### Data supplied ###
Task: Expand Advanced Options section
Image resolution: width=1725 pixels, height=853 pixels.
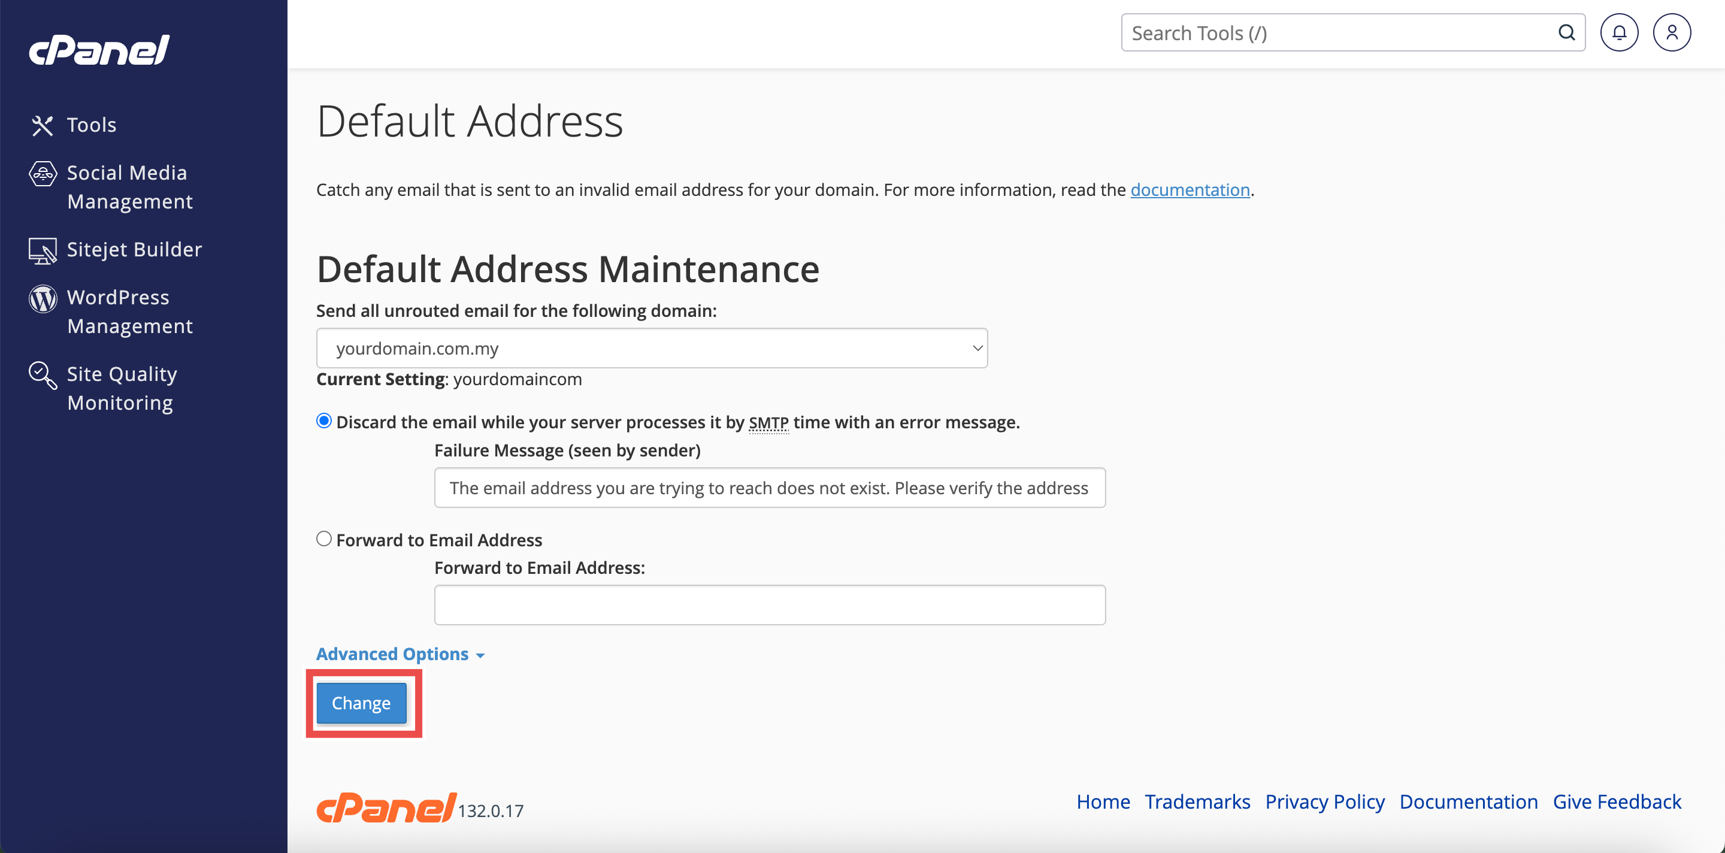Action: [x=400, y=654]
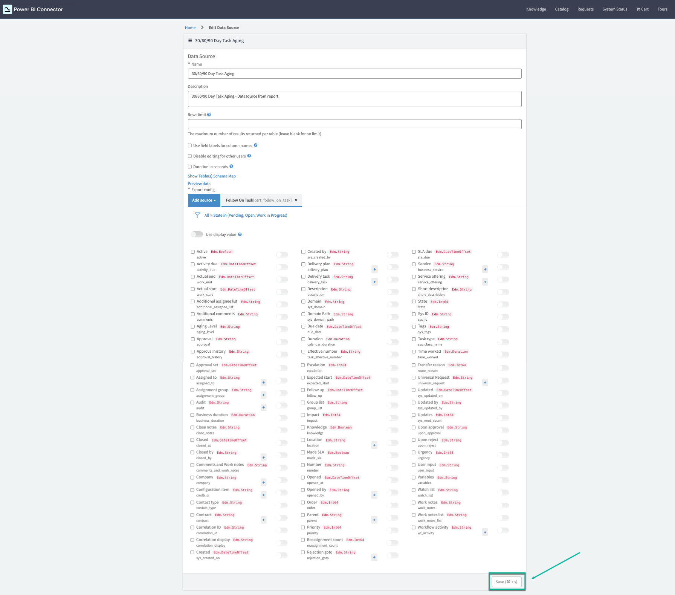Image resolution: width=675 pixels, height=595 pixels.
Task: Click the Show Table(s) Schema Map link
Action: (x=212, y=176)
###
*Task to complete*: Omitting all images, retype each line of the records precisely.

*Reply*:
Task: Expand Advanced Options section
Image resolution: width=1725 pixels, height=853 pixels.
Action: [x=400, y=654]
Image resolution: width=675 pixels, height=595 pixels.
Task: Click the Show Table(s) Schema Map link
Action: (x=212, y=176)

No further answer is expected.